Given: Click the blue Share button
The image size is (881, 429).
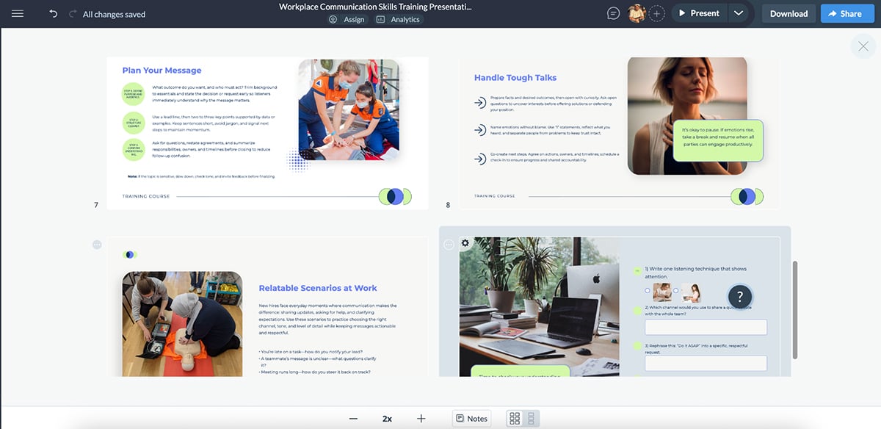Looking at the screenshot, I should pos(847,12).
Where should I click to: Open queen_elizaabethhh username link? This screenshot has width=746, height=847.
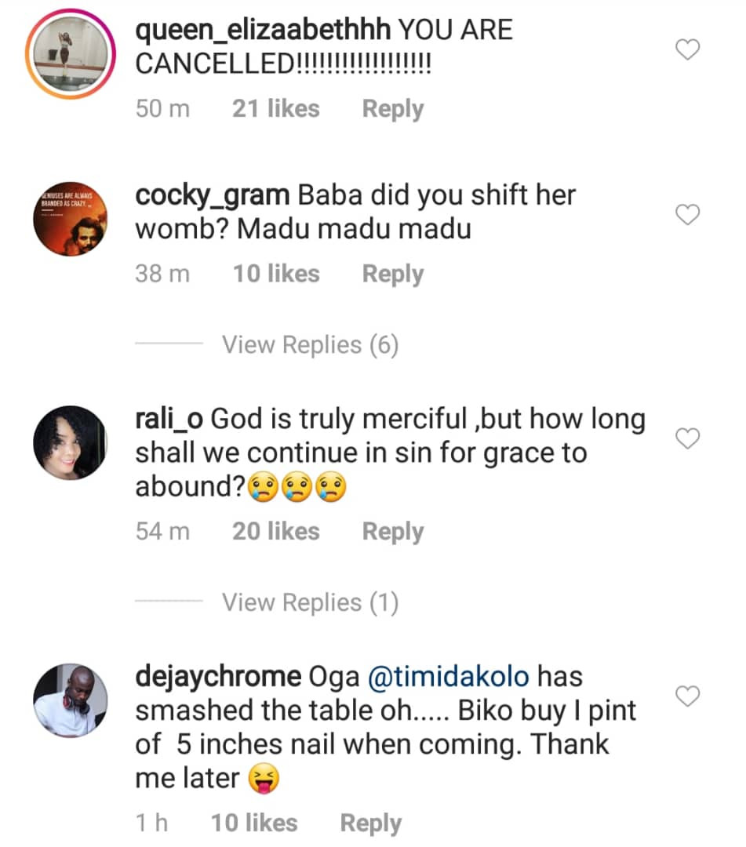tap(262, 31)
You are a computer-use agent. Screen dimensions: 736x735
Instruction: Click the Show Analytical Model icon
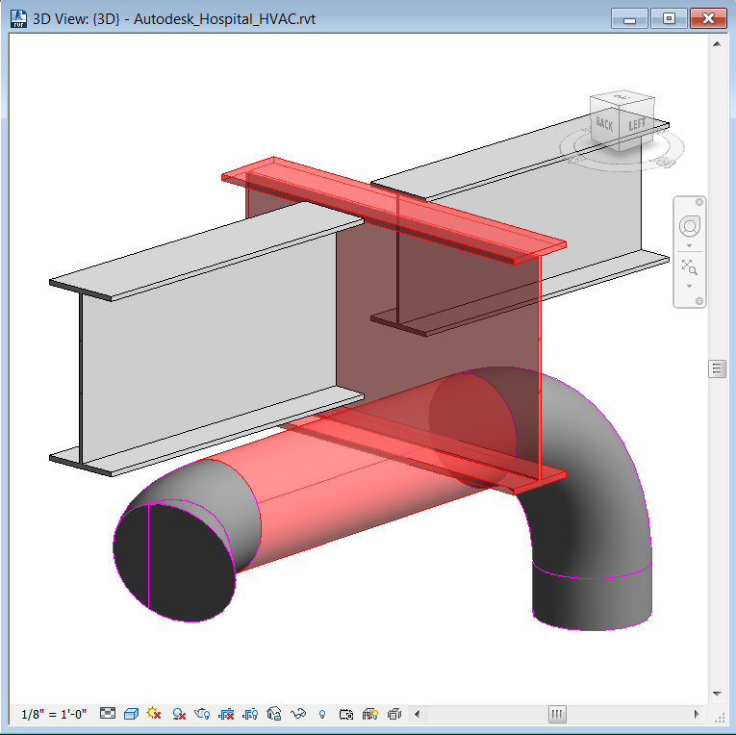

> **WHAT THIS TASK INVOLVES**
The lines from the one containing "You are a computer-use" to the end of the material must be output exactly, both ends included; no picture may appear.

> **THE ANSWER**
You are a computer-use agent. Screen dimensions: 736x735
Instruction: Click the Show Analytical Model icon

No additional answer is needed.